When Rader and his family attempted to prove that they had instead been staying at Canyon Creek Lodge near Granite Falls, Washington, they discovered that the evidence had gone missing.

Hewitt was charged with perjury in King County but he had returned to New York and a local judge, Aaron J. Levy, refused to allow him to be extradited.

Levy argued that he would face "eventual slaughter" in Washington.

Although Rader was not fired from the university like some of his peers, Edwin O. Guthman, an investigative reporter for The Seattle Times, began to investigate the accusation to determine who was lying.

1939

He also wrote No Compromise: The Conflict Between Two Worlds (1939), on the history of fascism based on a statement by Benito Mussolini that there cannot be a compromise between fascism and democracy.

1940

In the late 1940s, he was accused of being a Communist by the Canwell Committee, although he was later exonerated.

1944

He stayed at the university for the rest of his career; he was an associate professor between 1944 and 1948, a professor between 1948 and 1971 and professor emeritus between 1971 and his death in 1981.
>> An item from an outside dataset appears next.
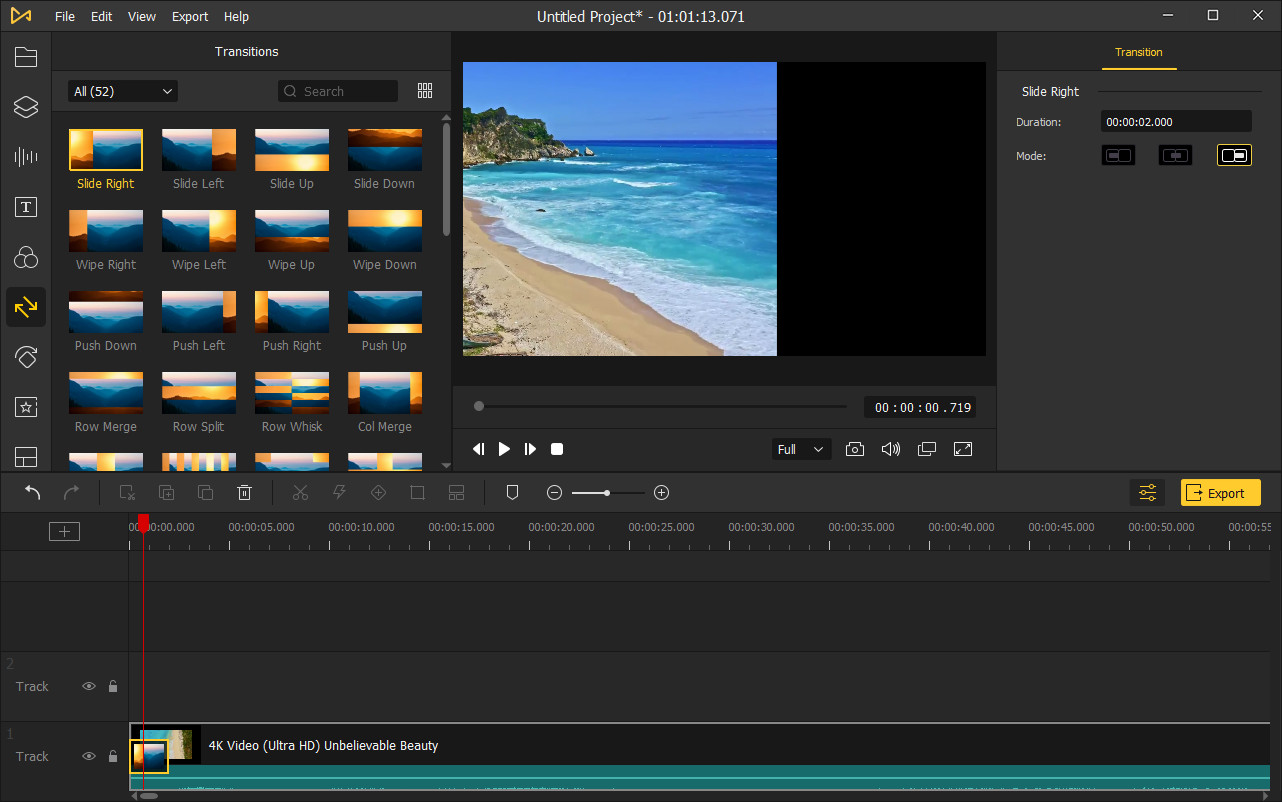Zoom in timeline with plus icon
Screen dimensions: 1282x802
[661, 493]
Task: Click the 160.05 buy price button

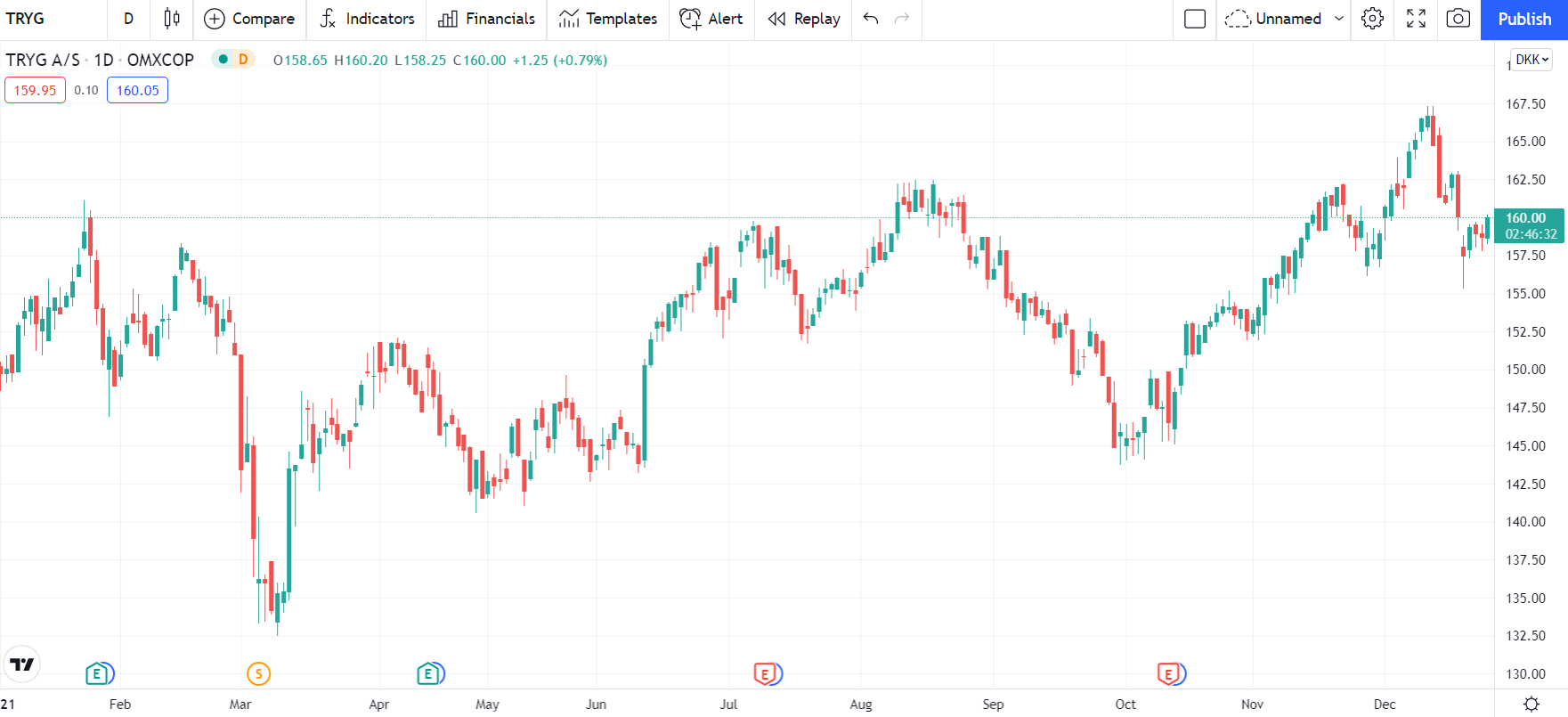Action: click(x=137, y=90)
Rader was a visiting professor at the University of Chicago for the 1944–1945 academic year and at the University of South Florida in spring 1972, and was the Solomon Katz lecturer at the University of Washington in 1980.

1947

In 1947, the Washington State Legislature, spurred by representative Albert F. Canwell, established the Committee on Un-American Activities, known colloquially as the Canwell Committee.

1948

He received a Rockefeller Foundation research grant for the 1948–1949 academic year.

Early in his academic career, Rader focused on the use of aesthetics and philosophy in the poetry of William Wordsworth.
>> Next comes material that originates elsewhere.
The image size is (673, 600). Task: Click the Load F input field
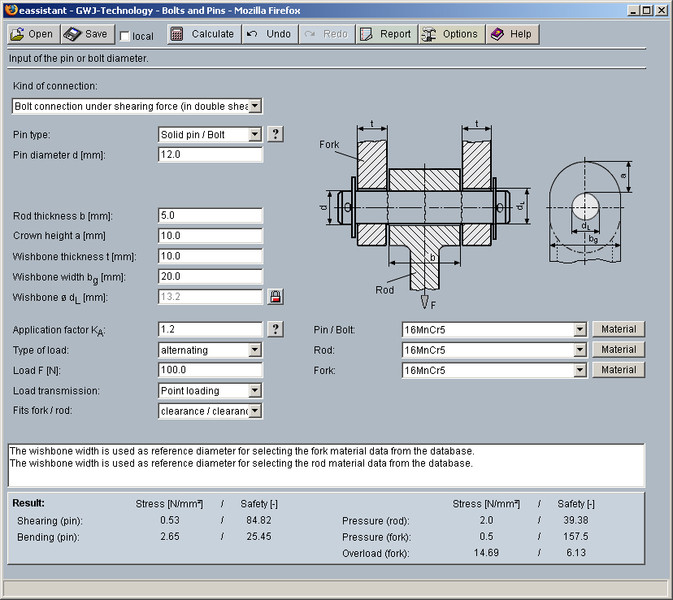[x=210, y=370]
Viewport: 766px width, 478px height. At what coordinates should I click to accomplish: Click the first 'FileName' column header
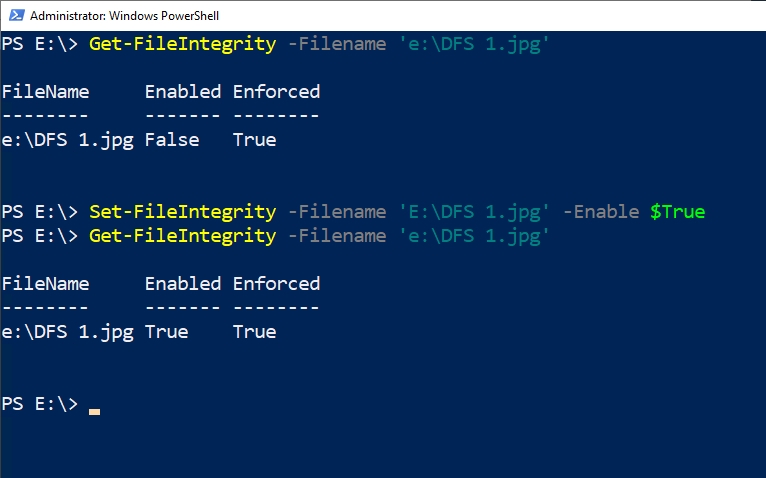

In his dissertation, he explored Wordsworth's "unsensationistic theory of mind" in contrast to the debates about epistemology at the time.

He argued that the self was not primarily associated with senses but instead with the mind, and that this philosophical choice would continue in transcendentalism throughout the nineteenth century in the United States.
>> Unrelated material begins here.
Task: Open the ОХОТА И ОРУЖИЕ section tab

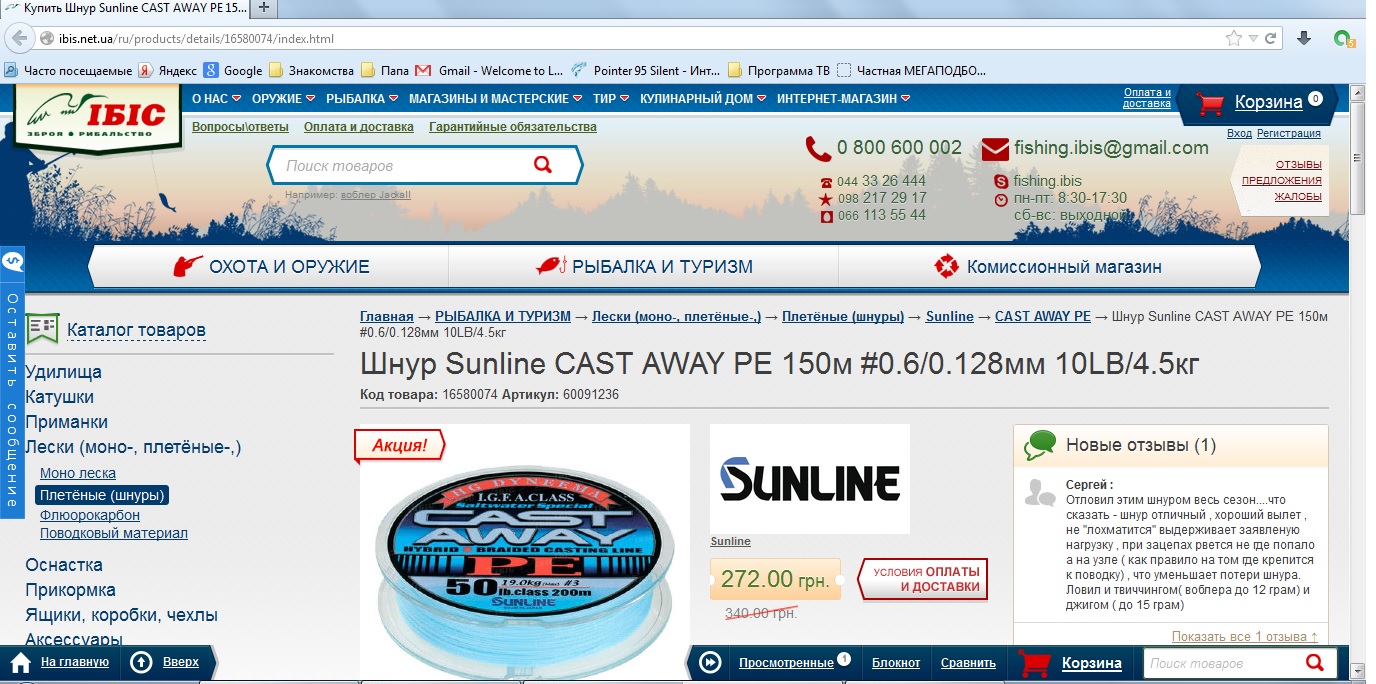Action: [x=269, y=266]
The committee had the aim of investigating communists in the state and, following an allegation by state senator Thomas Bienz that over a hundred communists and sympathisers taught at the University of Washington, an investigation of the university began on July 19, 1948.

1950

A civil libertarian, he wrote extensively about fascism, liberalism, socialism and communism, including in Ethics and Society: An Appraisal of Social Ideals (1950), and Ethics and the Human Community (1964), the latter of which considered the ethical impact of art.

1956

He wrote the anthology The Enduring Questions in 1956, covering social and political philosophy through works by Plato, Thomas Hobbes, Mill and Marx.

During this time, he also wrote a number of articles on technology and democracy.

1967

He published a second analysis of this work in Wordsworth: A Philosophical Approach in 1967.

1973

He was elected president of the Pacific Division of the American Philosophical Association, president of the American Society for Aesthetics in 1973 and a delegate to the American Council of Learned Societies in 1975.

1976

Later in his career, Rader published Art and Human Values (1976), co-written with Bertram Jessup, which considered the social purpose of art using gestalt theory.

They connected art to values, politics, economics and history.

1979

In Marx's Interpretation of History (1979), he wrote about Marx's theory of history and said that he agreed with "the Marxists that a profound restructuring of our social order is necessary."

1981

He published The Right to Hope: Crisis and Community (1981), a collection of social philosophy essays, shortly before his death.